Rumination and mediation on Fall, a Childhood rememberd, a changing of scenery, and a shifting of the Guard

Fall has always been my favorite season,
bringing me back from the joys of summer (and the ennui)
to the delights of being with peers and friends and mentors
and having structure,
classes to attend,
homework to do,
the fall musical,
preparation for the Christmas concert,
intramuriel sports (although I ran cross country and played basket ball as a freshman, on the frosh-soph teams)
homecoming bonfire,
homecomeing dance (only went to one, and that only because Rebecca Williams became disgruntled with Kieth Mandabach and her best friend Barb Fields had her boy friend Jim Wagner who sang with me in the barbershop quartet for our high school production of The Music Man convince me I should ask Rebecca out and we would double date - which was a great time, plus Jim then recruited me to help him deliver the Sunday papers after the dance, and kept me on to share the route with him, and paid me quite fairly - even split Christmas tips)
choir rehersals,
madrigal practice,
the romances that always ensued co-terminously with the plays,
the one GREAT jazz programs
(Ramswey Lewis my junior year, Oscar Peterson senior year)
the sock hops,
sneaking cigarettes at night,
hanging out with my buddy Kiffer Allen playing ping pong all through the night, 
golfing with dad into the ever-earlier arriving evenings
as we tried to squeeze the last few seconds of sunlight out of the day,
and sometimes could get in an additional 15 minutes
by the reflection of the sun off the moon,
well, yes, those thoughts and remembrances, and yet,
going back, even further back,
to the days and nights and seasons in Streator -
delivering newspapers after school,
collecting for the newspapers on Saturdays,
taking the money into the News Agency,
stopping at the soda place next door to indulge my secret pleasures -
burger, fries, and coke (about $0.40)
and two games of pin ball (another $0.20), and,
in Streator, church services on Sundays
(after mom helped me prepare and pick up the newspapers for early morning delivery) ...
well, fun stuff, and I think of you, and how you had the loveliest smile
I still have a junior high school picture ...
and all our friends, and all the Streator times,
Streator, which always seemed so safe and secure to me,
a place where I believed I belonged, and felt a part of ...
unlike the town we moved to, and where I continue to live,
all these years later, and still feel so out of place,
except that, by the grace of God,
I DO (from time to time) meet members of my own tribe -
people who care for the down-trodden,
folks who will engage a stranger in LONG conversations at the train station,
and even invite a relative stranger to coffee, for more conversation,
and will eventually become as good and dear,
and cherished of friends as I've ever had ...
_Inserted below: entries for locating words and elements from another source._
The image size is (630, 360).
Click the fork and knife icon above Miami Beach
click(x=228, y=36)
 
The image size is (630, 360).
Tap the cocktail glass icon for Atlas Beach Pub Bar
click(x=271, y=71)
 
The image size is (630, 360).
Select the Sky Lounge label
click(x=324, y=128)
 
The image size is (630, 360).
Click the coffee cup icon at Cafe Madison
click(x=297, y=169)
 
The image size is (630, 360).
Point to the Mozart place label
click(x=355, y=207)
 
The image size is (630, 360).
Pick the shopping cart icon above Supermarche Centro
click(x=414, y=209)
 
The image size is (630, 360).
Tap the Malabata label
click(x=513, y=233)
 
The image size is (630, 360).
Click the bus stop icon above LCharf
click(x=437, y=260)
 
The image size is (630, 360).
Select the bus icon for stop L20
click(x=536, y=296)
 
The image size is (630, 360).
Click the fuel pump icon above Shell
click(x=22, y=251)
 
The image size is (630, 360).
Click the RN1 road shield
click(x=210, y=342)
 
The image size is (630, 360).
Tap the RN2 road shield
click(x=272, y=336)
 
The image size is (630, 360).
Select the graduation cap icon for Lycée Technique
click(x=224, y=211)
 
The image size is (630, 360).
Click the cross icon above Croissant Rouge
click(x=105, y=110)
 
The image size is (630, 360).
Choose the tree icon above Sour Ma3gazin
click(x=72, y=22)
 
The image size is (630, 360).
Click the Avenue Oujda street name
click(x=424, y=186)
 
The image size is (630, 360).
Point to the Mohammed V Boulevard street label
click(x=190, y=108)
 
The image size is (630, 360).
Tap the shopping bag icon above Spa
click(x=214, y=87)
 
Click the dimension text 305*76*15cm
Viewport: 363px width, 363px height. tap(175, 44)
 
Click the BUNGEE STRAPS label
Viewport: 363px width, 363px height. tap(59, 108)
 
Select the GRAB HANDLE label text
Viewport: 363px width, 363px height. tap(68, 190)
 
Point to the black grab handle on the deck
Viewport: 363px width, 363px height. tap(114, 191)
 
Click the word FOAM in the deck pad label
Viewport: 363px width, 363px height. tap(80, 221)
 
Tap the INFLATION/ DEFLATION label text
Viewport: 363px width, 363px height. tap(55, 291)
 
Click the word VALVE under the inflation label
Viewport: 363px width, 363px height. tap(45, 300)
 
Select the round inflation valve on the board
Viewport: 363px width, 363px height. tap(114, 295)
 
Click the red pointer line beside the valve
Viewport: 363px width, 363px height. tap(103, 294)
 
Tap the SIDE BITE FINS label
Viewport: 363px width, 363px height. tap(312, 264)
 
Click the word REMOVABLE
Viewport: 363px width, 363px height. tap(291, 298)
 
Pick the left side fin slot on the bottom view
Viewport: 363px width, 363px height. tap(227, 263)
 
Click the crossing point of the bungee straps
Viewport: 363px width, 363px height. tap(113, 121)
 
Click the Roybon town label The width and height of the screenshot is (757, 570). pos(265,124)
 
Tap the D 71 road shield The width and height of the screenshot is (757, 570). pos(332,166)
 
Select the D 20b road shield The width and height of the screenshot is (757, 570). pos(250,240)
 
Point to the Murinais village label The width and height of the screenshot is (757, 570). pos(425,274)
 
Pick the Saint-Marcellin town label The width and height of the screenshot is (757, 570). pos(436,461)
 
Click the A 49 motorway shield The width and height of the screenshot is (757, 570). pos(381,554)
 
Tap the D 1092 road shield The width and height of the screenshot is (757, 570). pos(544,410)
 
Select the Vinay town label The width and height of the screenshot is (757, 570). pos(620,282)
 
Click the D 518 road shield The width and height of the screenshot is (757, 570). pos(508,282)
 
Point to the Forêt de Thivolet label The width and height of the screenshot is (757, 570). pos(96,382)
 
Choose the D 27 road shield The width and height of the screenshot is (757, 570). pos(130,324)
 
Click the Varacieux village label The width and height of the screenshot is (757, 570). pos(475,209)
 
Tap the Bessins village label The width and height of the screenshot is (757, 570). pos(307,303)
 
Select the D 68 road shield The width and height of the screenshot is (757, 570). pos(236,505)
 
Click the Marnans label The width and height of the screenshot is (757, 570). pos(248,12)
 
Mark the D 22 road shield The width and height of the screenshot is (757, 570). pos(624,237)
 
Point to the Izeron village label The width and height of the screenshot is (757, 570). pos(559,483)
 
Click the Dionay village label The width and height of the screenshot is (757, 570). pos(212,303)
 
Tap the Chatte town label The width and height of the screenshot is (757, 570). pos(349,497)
and yet ... I cannot wait to leave,
to leave this part of my life behind, to leave behind so many people
(most especially family and former friends)
who had no problem accepting me during
my months upon months of depression and wall flower shrinking,
but who had nothing BUT problems accepting that
I would (eventually) exit the funk and emerge with epiphanies
that they not only did not want to have me share,
but felt were evidence of an illness;
an illness that cannot be located in the body,
but is said to reside in the mind (which also cannot be located in the body) 
but is merely a Freudian construct, consisting of id, ego, and super-ego,
if you're willing to buy into that kind of thing) ...
and thus I hunger, for a place where I am accepted for what I do,
and not despised for what I say,
and where people can separate word from deed.

And yet, even still, I encounter (almost as if by magic)
someone who cared about me and believed in me
way back when I most needed
someone to care about me and believe in me,
way back when, and they are happy to see me,
and I am happy to see them,
and then we share our stories, and, oh good Lord,
but how they have suffered, and sometimes they cry,
and want to apologize, and I always tell them,

"you never have to apologize for crying, especially not to me ...
"tears are how God helps us get through our grief and sorrow,
"tears are how we are able to purge ourselves of our great pain
"over our great losses ... which are after all, so much a part of life ...
"the losses,
"that when we have those small, tender, and precious
"moments of bonhomie, and that safe feeling comes around again
"and descends upon us, as if once more, we were young children,
"safe in Streator, it is a blessing, almost beyond which words can describe."




As always,

Good health, peace, and blessings upon you, and also upon all of the ones you love, and also unto all of them that love you.